Defining “Preservation Improvements” for Redemption

The Alabama Supreme Court also recently released a decision which defines the term “preservation improvements” in the context of Alabama’s redemption law. Alabama Code § 40-10-122 says that the cost of redeeming a property is the sum of the amount that the property was sold for, plus any taxes paid by the purchaser (with interest), along with other fees. Additionally, if the property includes a residential structure, the person seeking redemption must pay certain insurance premiums and the cost of “preservation improvements.” The law defines a preservation improvement as an “improvement made to preserve the property by properly keeping it in repair for its proper and reasonable use, having due regard for the kind and character of the property at the time of sale.” Ala. Code § 40-10-122(d).

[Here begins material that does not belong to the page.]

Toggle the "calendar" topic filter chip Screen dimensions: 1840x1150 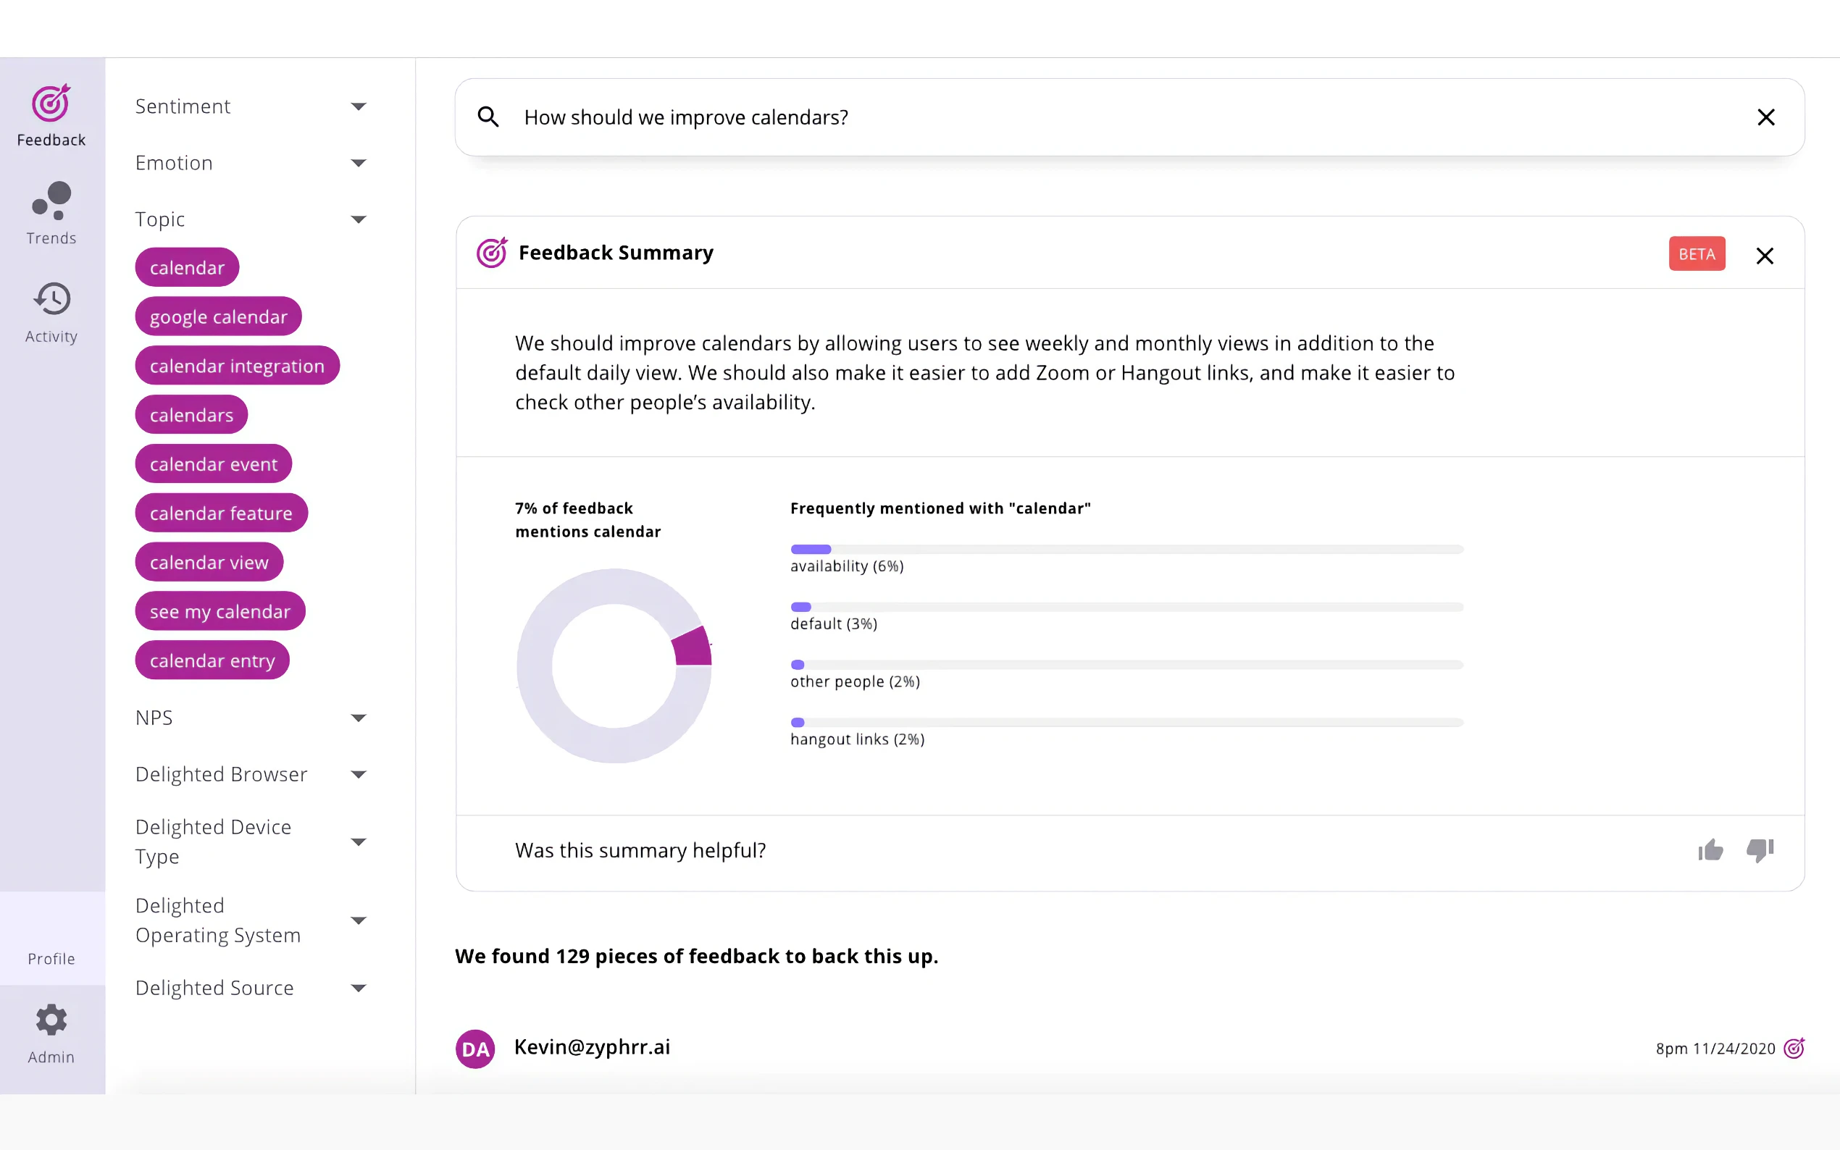pos(187,268)
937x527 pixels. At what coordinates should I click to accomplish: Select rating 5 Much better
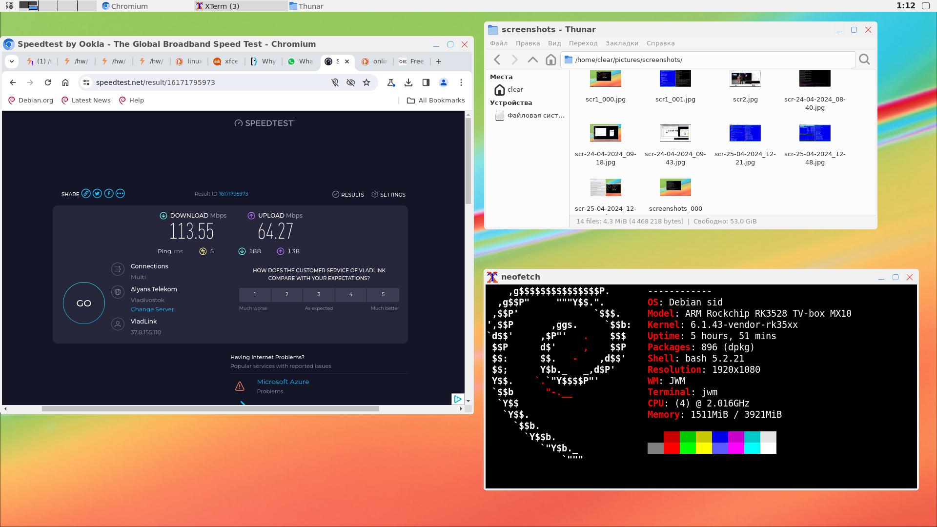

Ex Parte King III is the first case to explore the definition of “preservation improvement” in this context. King owned a piece of real property that included a residence, although the residence had been extensively damaged by a fire and was uninhabitable. The State purchased the property at a tax sale and later sold it to Anderson Realty Group, LLC (“ARG”), who invested almost $89,000 in making the home livable again. When ARG initiated a quiet title action, King filed a counterclaim seeking redemption. In trying to determine the redemption amount, he argued that “preservation improvements” only included the repairs that were necessary to prevent further deterioration of the home. However, the Alabama Supreme Court disagreed, finding instead that the term includes “valuable and useful additions and improvements to the property . . . including improvements beyond those necessary to merely prevent further deterioration.” King at 15. The Court reasoned that when the Legislature decided to require payment of “preservation improvements,” it was attempting to address urban blight and maximize use of real property. Since ARG’s improvements returned the home to a habitable condition, they were “preservation improvements” such that they were to be included in the cost of redemption.